> _Excerpts from a dataset_:

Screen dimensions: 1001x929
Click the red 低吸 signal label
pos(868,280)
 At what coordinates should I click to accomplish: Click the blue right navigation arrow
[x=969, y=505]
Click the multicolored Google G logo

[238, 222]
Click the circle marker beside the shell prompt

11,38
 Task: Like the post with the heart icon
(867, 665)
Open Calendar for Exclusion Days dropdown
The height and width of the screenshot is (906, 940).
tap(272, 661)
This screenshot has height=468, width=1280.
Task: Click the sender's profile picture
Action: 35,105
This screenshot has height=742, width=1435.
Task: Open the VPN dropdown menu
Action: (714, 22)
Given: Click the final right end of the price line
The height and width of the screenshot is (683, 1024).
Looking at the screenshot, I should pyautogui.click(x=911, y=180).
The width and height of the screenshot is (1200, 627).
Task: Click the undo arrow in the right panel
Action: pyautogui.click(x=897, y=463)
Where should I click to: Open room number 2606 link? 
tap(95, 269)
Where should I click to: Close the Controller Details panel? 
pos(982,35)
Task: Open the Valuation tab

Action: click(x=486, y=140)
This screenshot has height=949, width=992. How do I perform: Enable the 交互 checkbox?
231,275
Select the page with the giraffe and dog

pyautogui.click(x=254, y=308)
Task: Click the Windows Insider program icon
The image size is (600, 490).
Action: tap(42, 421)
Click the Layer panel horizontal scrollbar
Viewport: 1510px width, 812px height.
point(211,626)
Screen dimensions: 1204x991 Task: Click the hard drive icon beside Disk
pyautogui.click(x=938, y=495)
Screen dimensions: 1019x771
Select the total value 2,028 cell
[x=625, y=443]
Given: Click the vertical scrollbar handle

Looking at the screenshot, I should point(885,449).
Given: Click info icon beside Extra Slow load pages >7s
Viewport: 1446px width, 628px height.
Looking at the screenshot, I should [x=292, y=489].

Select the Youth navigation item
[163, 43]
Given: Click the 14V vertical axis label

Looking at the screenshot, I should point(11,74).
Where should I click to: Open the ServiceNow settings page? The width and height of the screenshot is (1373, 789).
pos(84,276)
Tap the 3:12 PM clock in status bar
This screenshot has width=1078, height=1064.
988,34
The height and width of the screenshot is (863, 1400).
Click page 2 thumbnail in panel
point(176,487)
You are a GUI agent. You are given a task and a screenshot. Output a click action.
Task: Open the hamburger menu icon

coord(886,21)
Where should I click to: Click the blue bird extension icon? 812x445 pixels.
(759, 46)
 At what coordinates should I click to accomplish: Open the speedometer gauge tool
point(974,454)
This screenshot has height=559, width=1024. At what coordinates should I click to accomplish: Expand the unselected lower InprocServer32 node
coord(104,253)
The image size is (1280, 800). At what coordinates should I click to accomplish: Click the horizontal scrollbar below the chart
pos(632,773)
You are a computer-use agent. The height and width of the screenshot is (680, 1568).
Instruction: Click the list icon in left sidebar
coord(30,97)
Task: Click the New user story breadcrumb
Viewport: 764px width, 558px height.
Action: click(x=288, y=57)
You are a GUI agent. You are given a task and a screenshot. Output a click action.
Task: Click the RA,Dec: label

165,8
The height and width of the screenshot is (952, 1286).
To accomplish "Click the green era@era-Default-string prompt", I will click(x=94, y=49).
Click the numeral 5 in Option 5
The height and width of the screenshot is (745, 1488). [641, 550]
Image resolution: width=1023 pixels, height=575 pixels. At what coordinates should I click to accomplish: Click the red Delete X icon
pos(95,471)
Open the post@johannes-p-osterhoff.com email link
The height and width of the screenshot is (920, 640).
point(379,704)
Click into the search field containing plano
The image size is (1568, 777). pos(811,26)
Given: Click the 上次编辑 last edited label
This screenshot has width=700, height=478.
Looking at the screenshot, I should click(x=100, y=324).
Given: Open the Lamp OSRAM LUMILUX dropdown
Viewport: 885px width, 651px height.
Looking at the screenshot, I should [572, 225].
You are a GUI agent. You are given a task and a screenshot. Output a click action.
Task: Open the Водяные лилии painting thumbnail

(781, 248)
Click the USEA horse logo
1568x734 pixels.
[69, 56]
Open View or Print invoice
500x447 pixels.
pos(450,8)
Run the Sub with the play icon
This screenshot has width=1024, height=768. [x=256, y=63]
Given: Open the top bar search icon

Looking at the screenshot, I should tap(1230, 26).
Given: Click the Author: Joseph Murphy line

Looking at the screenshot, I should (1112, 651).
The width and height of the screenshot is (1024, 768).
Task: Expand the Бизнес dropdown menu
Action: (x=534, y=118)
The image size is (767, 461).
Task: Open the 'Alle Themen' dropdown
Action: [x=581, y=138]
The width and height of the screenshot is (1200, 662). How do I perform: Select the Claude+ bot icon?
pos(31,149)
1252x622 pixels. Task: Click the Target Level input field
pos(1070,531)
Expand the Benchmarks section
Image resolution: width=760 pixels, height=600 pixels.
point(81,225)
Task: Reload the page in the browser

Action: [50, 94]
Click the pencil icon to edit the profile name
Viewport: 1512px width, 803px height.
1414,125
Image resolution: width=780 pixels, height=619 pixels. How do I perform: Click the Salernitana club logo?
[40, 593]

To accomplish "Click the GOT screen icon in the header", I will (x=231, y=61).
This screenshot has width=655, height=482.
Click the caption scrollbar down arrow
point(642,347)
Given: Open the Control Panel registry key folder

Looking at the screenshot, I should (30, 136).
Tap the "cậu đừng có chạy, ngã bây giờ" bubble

> _What you should do_: Would you set down every record again, exactly as it appears above?

> _Expected answer_:
Screen dimensions: 1001x929
Click the red 低吸 signal label
pos(868,280)
 At what coordinates should I click to accomplish: Click the blue right navigation arrow
[x=969, y=505]
Click the multicolored Google G logo

[238, 222]
Click the circle marker beside the shell prompt

11,38
 Task: Like the post with the heart icon
(867, 665)
Open Calendar for Exclusion Days dropdown
The height and width of the screenshot is (906, 940).
tap(272, 661)
This screenshot has height=468, width=1280.
Task: Click the sender's profile picture
Action: 35,105
This screenshot has height=742, width=1435.
Task: Open the VPN dropdown menu
Action: (714, 22)
Given: Click the final right end of the price line
The height and width of the screenshot is (683, 1024).
Looking at the screenshot, I should pyautogui.click(x=911, y=180).
The width and height of the screenshot is (1200, 627).
Task: Click the undo arrow in the right panel
Action: pyautogui.click(x=897, y=463)
Where should I click to: Open room number 2606 link? 
tap(95, 269)
Where should I click to: Close the Controller Details panel? 
pos(982,35)
Task: Open the Valuation tab

Action: click(x=486, y=140)
This screenshot has height=949, width=992. How do I perform: Enable the 交互 checkbox?
231,275
Select the page with the giraffe and dog

pyautogui.click(x=254, y=308)
Task: Click the Windows Insider program icon
The image size is (600, 490).
Action: tap(42, 421)
Click the Layer panel horizontal scrollbar
Viewport: 1510px width, 812px height.
point(211,626)
Screen dimensions: 1204x991 Task: Click the hard drive icon beside Disk
pyautogui.click(x=938, y=495)
Screen dimensions: 1019x771
Select the total value 2,028 cell
[x=625, y=443]
Given: Click the vertical scrollbar handle

Looking at the screenshot, I should point(885,449).
Given: Click info icon beside Extra Slow load pages >7s
Viewport: 1446px width, 628px height.
Looking at the screenshot, I should [x=292, y=489].

Select the Youth navigation item
[163, 43]
Given: Click the 14V vertical axis label

Looking at the screenshot, I should point(11,74).
Where should I click to: Open the ServiceNow settings page? The width and height of the screenshot is (1373, 789).
pos(84,276)
Tap the 3:12 PM clock in status bar
This screenshot has width=1078, height=1064.
988,34
The height and width of the screenshot is (863, 1400).
Click page 2 thumbnail in panel
point(176,487)
You are a GUI agent. You are given a task and a screenshot. Output a click action.
Task: Open the hamburger menu icon

coord(886,21)
Where should I click to: Click the blue bird extension icon? 812x445 pixels.
(759, 46)
 At what coordinates should I click to accomplish: Open the speedometer gauge tool
point(974,454)
This screenshot has height=559, width=1024. At what coordinates should I click to accomplish: Expand the unselected lower InprocServer32 node
coord(104,253)
The image size is (1280, 800). At what coordinates should I click to accomplish: Click the horizontal scrollbar below the chart
pos(632,773)
You are a computer-use agent. The height and width of the screenshot is (680, 1568).
Instruction: Click the list icon in left sidebar
coord(30,97)
Task: Click the New user story breadcrumb
Viewport: 764px width, 558px height.
Action: click(x=288, y=57)
You are a GUI agent. You are given a task and a screenshot. Output a click action.
Task: Click the RA,Dec: label

165,8
The height and width of the screenshot is (952, 1286).
To accomplish "Click the green era@era-Default-string prompt", I will click(x=94, y=49).
Click the numeral 5 in Option 5
The height and width of the screenshot is (745, 1488). [641, 550]
Image resolution: width=1023 pixels, height=575 pixels. At what coordinates should I click to accomplish: Click the red Delete X icon
pos(95,471)
Open the post@johannes-p-osterhoff.com email link
The height and width of the screenshot is (920, 640).
point(379,704)
Click into the search field containing plano
The image size is (1568, 777). pos(811,26)
Given: Click the 上次编辑 last edited label
This screenshot has width=700, height=478.
Looking at the screenshot, I should click(x=100, y=324).
Given: Open the Lamp OSRAM LUMILUX dropdown
Viewport: 885px width, 651px height.
Looking at the screenshot, I should [572, 225].
You are a GUI agent. You are given a task and a screenshot. Output a click action.
Task: Open the Водяные лилии painting thumbnail

(781, 248)
Click the USEA horse logo
1568x734 pixels.
[69, 56]
Open View or Print invoice
500x447 pixels.
pos(450,8)
Run the Sub with the play icon
This screenshot has width=1024, height=768. [x=256, y=63]
Given: Open the top bar search icon

Looking at the screenshot, I should tap(1230, 26).
Given: Click the Author: Joseph Murphy line

Looking at the screenshot, I should (1112, 651).
The width and height of the screenshot is (1024, 768).
Task: Expand the Бизнес dropdown menu
Action: (x=534, y=118)
The image size is (767, 461).
Task: Open the 'Alle Themen' dropdown
Action: [x=581, y=138]
The width and height of the screenshot is (1200, 662). How do I perform: Select the Claude+ bot icon?
pos(31,149)
1252x622 pixels. Task: Click the Target Level input field
pos(1070,531)
Expand the Benchmarks section
Image resolution: width=760 pixels, height=600 pixels.
point(81,225)
Task: Reload the page in the browser

Action: [50, 94]
Click the pencil icon to edit the profile name
Viewport: 1512px width, 803px height.
1414,125
Image resolution: width=780 pixels, height=619 pixels. How do I perform: Click the Salernitana club logo?
[40, 593]

To accomplish "Click the GOT screen icon in the header", I will (x=231, y=61).
This screenshot has width=655, height=482.
Click the caption scrollbar down arrow
point(642,347)
Given: Open the Control Panel registry key folder

Looking at the screenshot, I should (30, 136).
Tap the "cậu đừng có chạy, ngã bây giờ" bubble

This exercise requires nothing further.